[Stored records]
▬▬▬▬▬▬▬▬▬▬

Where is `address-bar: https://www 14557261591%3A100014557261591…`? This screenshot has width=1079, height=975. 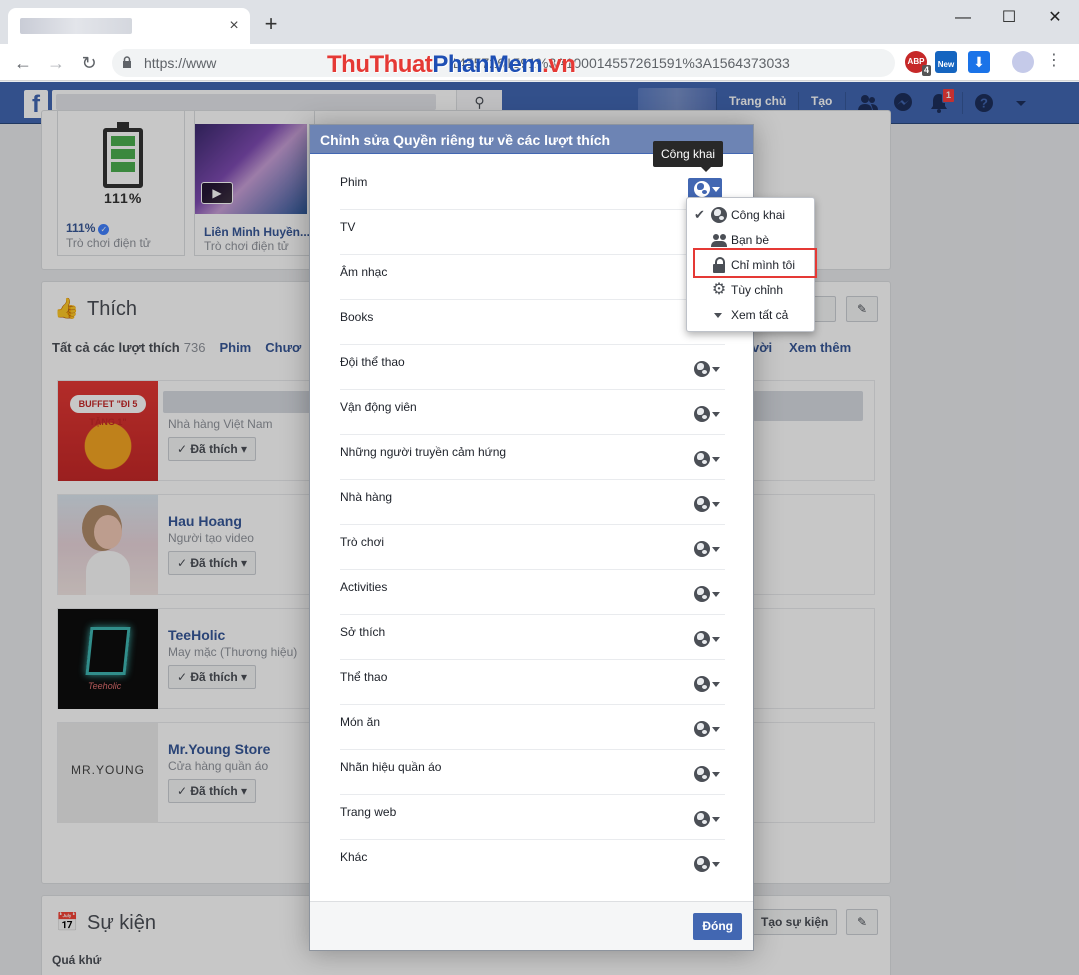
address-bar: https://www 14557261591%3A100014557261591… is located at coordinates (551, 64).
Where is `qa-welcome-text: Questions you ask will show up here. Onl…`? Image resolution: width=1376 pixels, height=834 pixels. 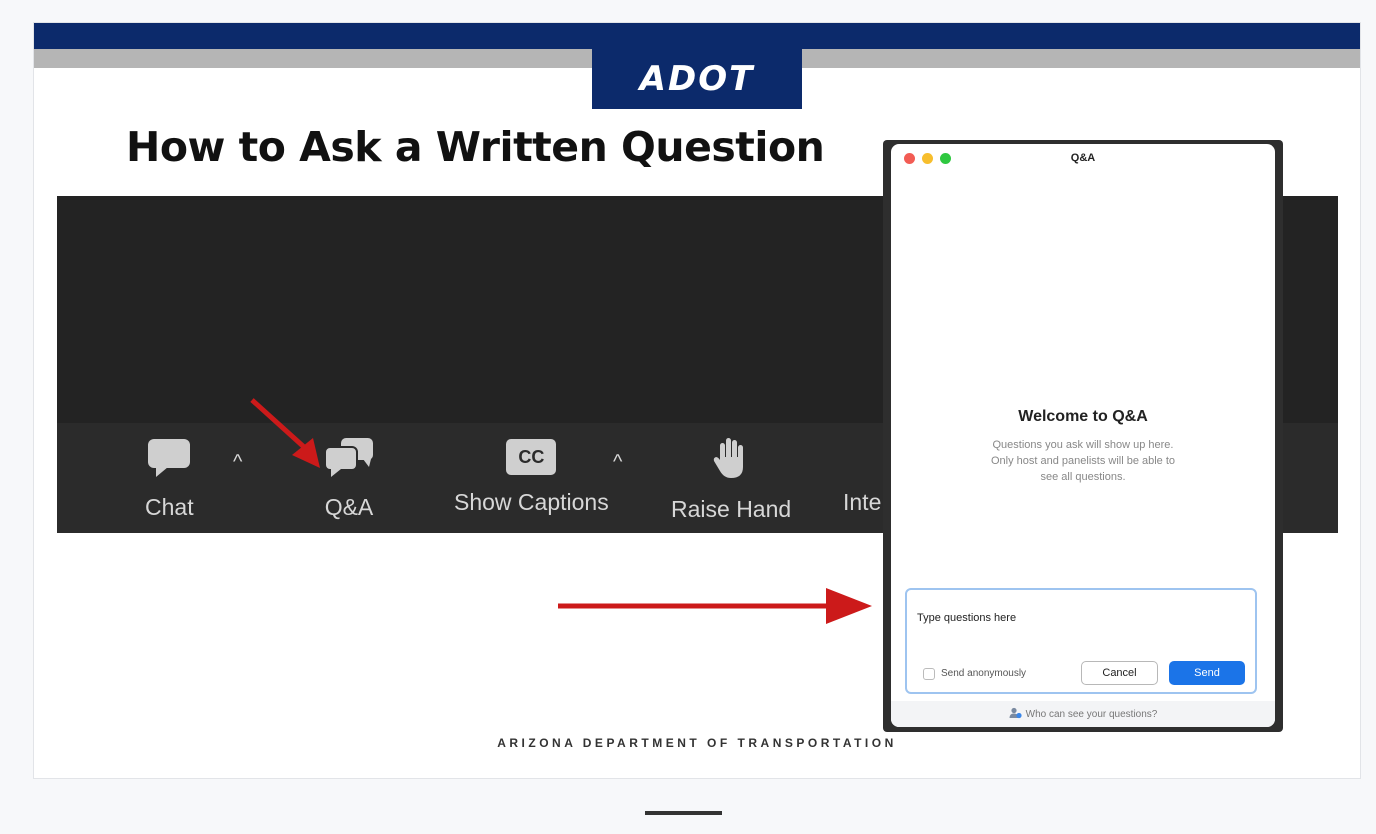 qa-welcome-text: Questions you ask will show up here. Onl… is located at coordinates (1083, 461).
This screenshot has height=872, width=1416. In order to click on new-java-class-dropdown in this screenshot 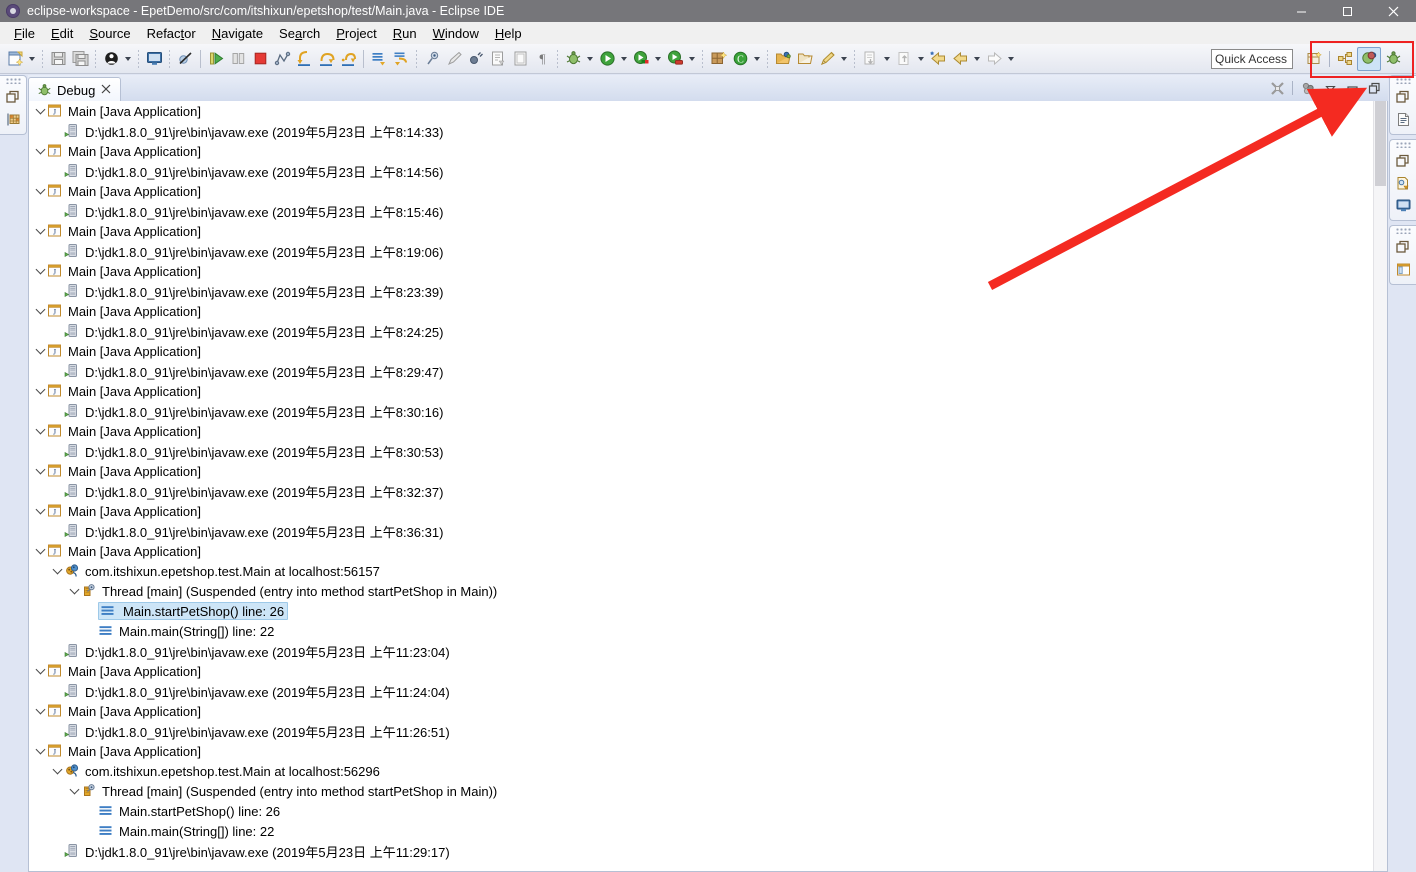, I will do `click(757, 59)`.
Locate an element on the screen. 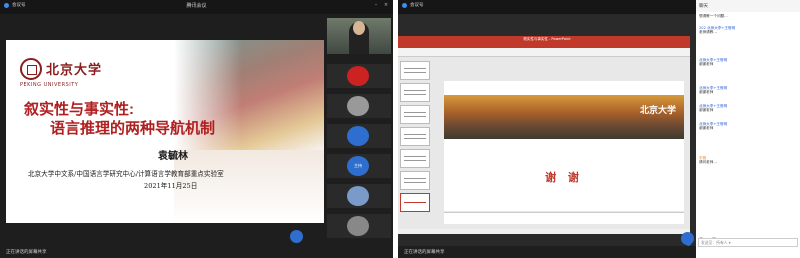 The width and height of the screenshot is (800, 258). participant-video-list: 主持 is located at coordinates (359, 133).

▬▬▬▬▬▬▬▬▬▬

**WORK REQUEST**
Express everything from the first line above down to the line containing "address-bar: https://www 14557261591%3A100014557261591… is" as a Markdown table with the columns Row and Line, omitting blank lines and leaving the pictures out.

**COMPLETED TASK**
| Row | Line |
|---|---|
| 1 | Where is `address-bar: https://www 14557261591%3A100014557261591…`? This screenshot has width=1079, height=975.  |
| 2 | address-bar: https://www 14557261591%3A100014557261591… is located at coordinates (551, 64). |